**Parts of the exercise:**
a – In the biography of William John Legh, rewrite everything from "William John Legh, 1st" down to "Palatine of Lancaster.", putting "South Lancashire" in place of "Lancashire South".
b – Answer these questions using the biography of William John Legh:
(i) On what date was he born?
(ii) On what date was he raised to the peerage?
(iii) Which battalion was he commissioned to command in 1866?
c – Extend the biography of William John Legh, picking up after its final sentence.
[BEGIN Text segment]
William John Legh, 1st Baron Newton,  (19 December 1828 – 15 December 1898), was a British Conservative politician and Volunteer officer.

Legh was the son of William Legh. He sat as a Member of Parliament for Lancashire South from 1859 to 1865 and for Cheshire East from 1868 to 1885. On 27 August 1892 he was raised to the peerage as Baron Newton, of Newton-in-Makerfield in the County Palatine of Lancaster.

On 5 May 1866 he was commissioned as Lieutenant-Colonel to command the 4th Administrative Battalion, Cheshire Rifle Volunteer Corps, and after his period of command he was appointed Honorary Colonel of the part-time battalion on 25 January 1873.
[END Text segment]
[BEGIN Data supplied]
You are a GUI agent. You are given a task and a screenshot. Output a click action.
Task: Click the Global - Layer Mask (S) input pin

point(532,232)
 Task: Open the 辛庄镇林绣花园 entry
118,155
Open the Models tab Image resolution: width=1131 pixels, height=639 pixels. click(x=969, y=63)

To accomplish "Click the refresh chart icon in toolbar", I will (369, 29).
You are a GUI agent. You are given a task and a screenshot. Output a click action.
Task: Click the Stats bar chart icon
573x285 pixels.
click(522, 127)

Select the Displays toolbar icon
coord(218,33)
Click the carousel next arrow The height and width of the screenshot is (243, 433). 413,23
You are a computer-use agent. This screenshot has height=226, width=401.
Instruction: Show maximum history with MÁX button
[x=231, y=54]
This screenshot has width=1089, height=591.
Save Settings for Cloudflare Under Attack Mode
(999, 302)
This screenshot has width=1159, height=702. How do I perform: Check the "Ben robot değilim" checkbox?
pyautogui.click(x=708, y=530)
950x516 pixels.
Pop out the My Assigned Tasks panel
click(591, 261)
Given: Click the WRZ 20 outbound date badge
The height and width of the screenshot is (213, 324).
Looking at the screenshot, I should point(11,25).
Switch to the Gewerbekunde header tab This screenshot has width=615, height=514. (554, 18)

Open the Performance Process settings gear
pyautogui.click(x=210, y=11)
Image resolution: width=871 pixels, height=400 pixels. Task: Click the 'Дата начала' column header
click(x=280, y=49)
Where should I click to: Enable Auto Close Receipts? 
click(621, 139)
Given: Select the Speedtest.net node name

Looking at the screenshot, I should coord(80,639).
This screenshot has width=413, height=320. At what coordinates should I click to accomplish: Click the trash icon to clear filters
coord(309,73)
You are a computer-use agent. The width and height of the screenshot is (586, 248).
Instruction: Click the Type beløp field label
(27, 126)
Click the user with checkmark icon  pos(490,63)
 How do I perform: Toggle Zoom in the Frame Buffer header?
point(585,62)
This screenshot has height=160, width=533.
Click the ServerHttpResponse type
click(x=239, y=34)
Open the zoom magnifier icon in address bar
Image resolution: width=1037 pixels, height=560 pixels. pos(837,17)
[END Data supplied]
**Answer set:**
a –
William John Legh, 1st Baron Newton,  (19 December 1828 – 15 December 1898), was a British Conservative politician and Volunteer officer.

Legh was the son of William Legh. He sat as a Member of Parliament for South Lancashire from 1859 to 1865 and for Cheshire East from 1868 to 1885. On 27 August 1892 he was raised to the peerage as Baron Newton, of Newton-in-Makerfield in the County Palatine of Lancaster.

b –
(i) 19 December 1828
(ii) 27 August 1892
(iii) The 4th Administrative Battalion, Cheshire Rifle Volunteer Corps

c –
Lord Newton married Emily Jane, daughter of the Venerable Charles Nourse Wodehouse, Archdeacon of Norwich, in 1856. He died in December 1898, aged 69, and was succeeded in the barony by his eldest son Thomas, who became a government minister. His great-grandson Peter Legh, 4th Baron Newton, was also a Conservative politician and government minister. Lady Newton died in 1901.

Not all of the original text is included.